ASSIGNED TASK:
I would like each line of the data that holds the word "computer" copied out.

Top of SUPPLIED INFORMATION

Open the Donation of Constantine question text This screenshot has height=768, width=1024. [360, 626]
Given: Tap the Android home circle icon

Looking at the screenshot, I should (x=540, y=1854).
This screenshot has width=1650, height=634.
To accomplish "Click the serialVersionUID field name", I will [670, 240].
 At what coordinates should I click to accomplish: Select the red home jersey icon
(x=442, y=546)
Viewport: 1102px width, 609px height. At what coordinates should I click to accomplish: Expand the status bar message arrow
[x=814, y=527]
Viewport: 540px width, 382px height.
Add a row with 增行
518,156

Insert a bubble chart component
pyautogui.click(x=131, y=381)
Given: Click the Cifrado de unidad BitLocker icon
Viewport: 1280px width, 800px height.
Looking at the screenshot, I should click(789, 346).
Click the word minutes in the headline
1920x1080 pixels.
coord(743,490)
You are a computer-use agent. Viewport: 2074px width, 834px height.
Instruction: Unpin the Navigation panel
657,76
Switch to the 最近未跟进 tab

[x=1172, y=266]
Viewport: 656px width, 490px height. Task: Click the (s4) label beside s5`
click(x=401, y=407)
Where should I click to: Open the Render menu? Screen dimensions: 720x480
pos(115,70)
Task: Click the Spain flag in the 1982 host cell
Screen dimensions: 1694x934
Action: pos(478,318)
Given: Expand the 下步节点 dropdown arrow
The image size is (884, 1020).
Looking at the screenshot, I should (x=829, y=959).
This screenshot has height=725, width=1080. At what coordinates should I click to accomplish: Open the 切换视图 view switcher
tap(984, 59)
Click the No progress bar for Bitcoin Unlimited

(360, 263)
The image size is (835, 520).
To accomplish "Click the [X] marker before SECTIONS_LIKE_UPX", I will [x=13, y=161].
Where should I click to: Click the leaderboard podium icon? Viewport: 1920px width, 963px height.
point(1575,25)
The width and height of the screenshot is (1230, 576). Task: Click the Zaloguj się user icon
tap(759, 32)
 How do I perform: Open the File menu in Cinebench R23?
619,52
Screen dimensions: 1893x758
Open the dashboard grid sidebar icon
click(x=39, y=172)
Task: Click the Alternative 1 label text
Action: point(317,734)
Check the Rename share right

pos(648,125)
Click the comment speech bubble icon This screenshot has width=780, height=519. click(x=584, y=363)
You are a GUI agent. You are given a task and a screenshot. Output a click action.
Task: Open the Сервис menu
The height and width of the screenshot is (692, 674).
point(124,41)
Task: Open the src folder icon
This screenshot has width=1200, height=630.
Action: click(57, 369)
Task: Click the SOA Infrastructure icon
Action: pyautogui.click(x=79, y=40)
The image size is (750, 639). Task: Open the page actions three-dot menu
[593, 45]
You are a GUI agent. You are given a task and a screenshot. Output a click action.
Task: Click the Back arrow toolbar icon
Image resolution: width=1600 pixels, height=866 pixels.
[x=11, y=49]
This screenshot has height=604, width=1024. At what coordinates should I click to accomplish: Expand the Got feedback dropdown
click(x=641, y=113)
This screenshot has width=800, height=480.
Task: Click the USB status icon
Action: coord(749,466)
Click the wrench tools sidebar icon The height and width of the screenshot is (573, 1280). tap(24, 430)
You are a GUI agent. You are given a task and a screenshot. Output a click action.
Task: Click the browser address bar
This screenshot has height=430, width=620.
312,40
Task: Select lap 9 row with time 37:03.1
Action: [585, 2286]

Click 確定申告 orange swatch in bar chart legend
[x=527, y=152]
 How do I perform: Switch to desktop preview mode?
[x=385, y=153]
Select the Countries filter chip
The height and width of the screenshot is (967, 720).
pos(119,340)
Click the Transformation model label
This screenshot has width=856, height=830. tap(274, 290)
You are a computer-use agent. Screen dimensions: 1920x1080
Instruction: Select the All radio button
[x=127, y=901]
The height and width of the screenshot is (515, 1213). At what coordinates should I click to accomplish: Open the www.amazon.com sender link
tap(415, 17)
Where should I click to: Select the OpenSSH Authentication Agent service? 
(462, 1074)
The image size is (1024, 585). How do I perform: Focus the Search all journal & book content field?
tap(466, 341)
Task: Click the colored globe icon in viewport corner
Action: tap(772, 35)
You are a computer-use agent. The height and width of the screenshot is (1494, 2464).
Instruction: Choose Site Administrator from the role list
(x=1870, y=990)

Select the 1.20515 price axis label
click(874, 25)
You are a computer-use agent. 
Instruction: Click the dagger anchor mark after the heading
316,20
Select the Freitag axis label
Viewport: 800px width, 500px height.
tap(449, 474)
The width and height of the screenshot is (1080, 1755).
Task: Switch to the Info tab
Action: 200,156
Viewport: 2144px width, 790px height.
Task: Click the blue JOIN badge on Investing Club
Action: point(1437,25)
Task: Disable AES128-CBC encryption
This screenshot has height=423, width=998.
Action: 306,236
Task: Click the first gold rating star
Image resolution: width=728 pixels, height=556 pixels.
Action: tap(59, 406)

Bottom of SUPPLIED INFORMATION

TASK RESPONSE:
You are a computer-use agent. Viewport: 2074px width, 834px height.
You are a computer-use agent. Screen dimensions: 1920x1080
You are a computer-use agent. The height and width of the screenshot is (1494, 2464).
You are a computer-use agent. 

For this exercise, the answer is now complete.